I thought that while I was traveling in Europe I would be able to work on WWW::Mechanize, but then I found out that I can’t do anything when I’m travling. Traveling is too much work for me to do anything productive. Luckily I took a day off after my travels, and I was able to complete my work on Mechanize only a couple days late. I think Mechanize is getting more popular, judging from the number of bug submitted. I’ve fixed more bugs this release than any other. Check out the CHANGELOG for more details on the bug fixes.
As far as new features are concerned, I’ve added a submit method to forms. Before, you had to call submit on the mechanize object and pass in the form like this:
page = agent.submit form
Now you can just call the submit method on the form like this:
page = form.submit
Along the same line, I’ve added a click method to links. Instead of passing a link to the agent object, you can just call the click method on the link like so:
page = link.click
I wonder when people will figure out where the release names come from. Nobody has said anything about them to me….. So far I have:
- Twan
- Sylvester
- Rufus
- Chuck
Mechanize seems trapped in the closet.
I’m glad someone gets it.
Hey,
Has anyone successfully logged in to Netflix using Mechanize? I am
pretty new at this, but I tried to follow the “guides” instructions.
However it seems that the login page for netflix uses Javascript to
process its form, and so isn’t parsed correctly by Mechanize – or at
least must be handled differently than those examples covered in the
guide.
The login url for Netflix is http://www.netflix.com/Login? (Actually
there seem to be many possible urls for this. I’m not sure what they
are using the urls to track)
The trouble is that when I pretty print what Mechanize fetches, while
there is a form called login, it doesn’t have any login fields to
speak of. Instead the submit button fires off a javascript which (I
assume) reads in two other text boxes on the page “password” and
“email”. One can see these fields in the source. However they don’t
seem to lie within form. I don’t know how to set these other fields
values, because at least in the examples Mechanize only modifies
form.field not just any old field hanging out in the wild.
Joe
I have the same issue as Joseph Coffey – I’m trying to access a login form that clearly has input fields for username and password. But the only fields mechanize sees are the hidden fields.
Like Joseph’s, my page is full of javascript that manipulates page elements. But when you strip it all away, it’s just plain:
form
input type = “text” name= “user”
input type = “password” name = “password”
input type= “submit” name=”login”
input type=”hidden” value=”whatever”
input type= “hidden” value=”whatever2″
/form
…but when I pp the form in mechanize, it only sees the hidden ones.

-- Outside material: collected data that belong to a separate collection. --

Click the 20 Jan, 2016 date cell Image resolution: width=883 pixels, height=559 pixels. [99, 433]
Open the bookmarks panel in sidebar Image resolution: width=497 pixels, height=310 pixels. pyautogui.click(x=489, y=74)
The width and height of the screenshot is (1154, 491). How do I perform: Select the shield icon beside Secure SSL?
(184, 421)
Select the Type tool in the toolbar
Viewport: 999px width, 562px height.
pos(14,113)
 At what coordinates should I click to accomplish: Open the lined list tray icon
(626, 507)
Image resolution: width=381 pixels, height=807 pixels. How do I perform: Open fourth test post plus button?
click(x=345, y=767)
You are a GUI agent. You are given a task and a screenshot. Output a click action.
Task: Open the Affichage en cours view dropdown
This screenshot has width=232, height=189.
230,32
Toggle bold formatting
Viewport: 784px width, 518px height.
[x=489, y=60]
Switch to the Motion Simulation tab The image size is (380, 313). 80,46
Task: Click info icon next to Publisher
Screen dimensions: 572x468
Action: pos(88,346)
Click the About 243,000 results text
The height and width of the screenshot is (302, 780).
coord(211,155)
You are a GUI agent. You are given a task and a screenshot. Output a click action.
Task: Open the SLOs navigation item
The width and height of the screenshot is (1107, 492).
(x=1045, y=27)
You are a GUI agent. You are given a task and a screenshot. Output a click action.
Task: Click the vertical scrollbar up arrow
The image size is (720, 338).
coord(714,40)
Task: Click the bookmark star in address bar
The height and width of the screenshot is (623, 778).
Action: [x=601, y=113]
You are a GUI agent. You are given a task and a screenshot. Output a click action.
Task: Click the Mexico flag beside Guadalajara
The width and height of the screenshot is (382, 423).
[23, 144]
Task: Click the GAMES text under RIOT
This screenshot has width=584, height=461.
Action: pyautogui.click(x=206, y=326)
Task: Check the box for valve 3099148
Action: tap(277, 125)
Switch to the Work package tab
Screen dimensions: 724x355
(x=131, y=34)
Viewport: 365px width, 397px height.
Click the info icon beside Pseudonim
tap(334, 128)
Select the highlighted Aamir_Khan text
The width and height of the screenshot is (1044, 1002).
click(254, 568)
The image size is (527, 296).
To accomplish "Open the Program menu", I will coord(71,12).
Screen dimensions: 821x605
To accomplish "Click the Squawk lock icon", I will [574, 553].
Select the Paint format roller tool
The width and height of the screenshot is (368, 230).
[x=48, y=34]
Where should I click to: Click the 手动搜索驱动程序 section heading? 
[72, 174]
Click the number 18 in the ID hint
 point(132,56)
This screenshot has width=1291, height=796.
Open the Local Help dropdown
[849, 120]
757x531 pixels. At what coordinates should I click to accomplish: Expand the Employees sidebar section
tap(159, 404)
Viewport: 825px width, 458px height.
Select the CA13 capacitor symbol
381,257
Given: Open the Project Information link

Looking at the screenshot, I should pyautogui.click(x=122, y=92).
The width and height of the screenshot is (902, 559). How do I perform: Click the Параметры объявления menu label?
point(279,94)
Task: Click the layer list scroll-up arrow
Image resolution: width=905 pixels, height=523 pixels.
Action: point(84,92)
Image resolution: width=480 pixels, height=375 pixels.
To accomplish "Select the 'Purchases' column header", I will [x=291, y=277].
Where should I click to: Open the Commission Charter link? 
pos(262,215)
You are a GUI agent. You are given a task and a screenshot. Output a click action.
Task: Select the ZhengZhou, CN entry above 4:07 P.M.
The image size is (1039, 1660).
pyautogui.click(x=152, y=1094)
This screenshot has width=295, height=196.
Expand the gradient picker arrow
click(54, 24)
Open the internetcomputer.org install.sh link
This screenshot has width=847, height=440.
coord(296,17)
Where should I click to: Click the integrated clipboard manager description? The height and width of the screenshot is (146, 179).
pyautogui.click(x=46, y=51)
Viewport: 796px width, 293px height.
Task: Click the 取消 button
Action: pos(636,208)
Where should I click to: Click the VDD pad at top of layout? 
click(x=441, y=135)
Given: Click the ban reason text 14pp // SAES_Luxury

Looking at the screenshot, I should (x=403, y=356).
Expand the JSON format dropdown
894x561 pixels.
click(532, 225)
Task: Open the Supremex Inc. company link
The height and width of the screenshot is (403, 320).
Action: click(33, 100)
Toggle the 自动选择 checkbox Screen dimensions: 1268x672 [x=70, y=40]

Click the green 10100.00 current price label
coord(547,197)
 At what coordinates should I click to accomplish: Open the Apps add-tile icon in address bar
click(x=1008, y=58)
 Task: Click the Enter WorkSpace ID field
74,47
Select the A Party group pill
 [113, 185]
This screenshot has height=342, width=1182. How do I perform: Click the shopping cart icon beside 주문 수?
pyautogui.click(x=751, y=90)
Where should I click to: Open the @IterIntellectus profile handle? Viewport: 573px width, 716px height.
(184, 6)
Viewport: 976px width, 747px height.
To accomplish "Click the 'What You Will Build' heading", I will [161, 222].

I could probably supply the source for the page if it would help, but I’d have to clean it up because it’s something internal.
Thanks
Pat
Hey Pat. When I worked with Joe on his problem, I found that the source for the page contained malformed HTML. Can you send the HTML to me, or the mailing list? Then I can take a look and tell you what the problem is.
If you don’t want to send in the original, it would be helpful if you could trim the html down to the smallest example that reproduces the problem.
I try to log in to a page via a post-from.
My code looks like this:
agent = WWW::Mechanize.new
agent.useragentalias = “Windows IE 6″ # tried other agents as well
page = agent.post(URI.parse(‘http://www.nzb.to/’))
link = page.links.text(“einloggencome in”)
page = agent.click(link)
form = page.forms[1]
form["username"]= “energydrink”
form["pass"] = “energydrink”
puts agent.cookies.size
puts “duppidoo” if page.body =~ /eingeloggt .* energydrink/
I tried it like this on an other page, an it works fine.
But on this page…i tried but i it over and over but it doesn’t seem to work.
On this page exists 3 forms with all the same name (called “form1″). Could this be a problem?
Has anyone an idea that could help?
Thanks in advance
Pete
I am trying to use www::mechanize with Aptana radrails for windows to scrape a website, but Anytime I run the line :
page = agent.get(url) I get an error :
undefined method `inner_text’ for #
Is anyone familiar with the solution to this problem ?
I have the following application environment :
Ruby version 1.8.6 (i386-mswin32)
RubyGems version 0.9.2
Rails version 1.2.3
Thanks,
HM
What version of hpricot do you have installed? What version of mechanize?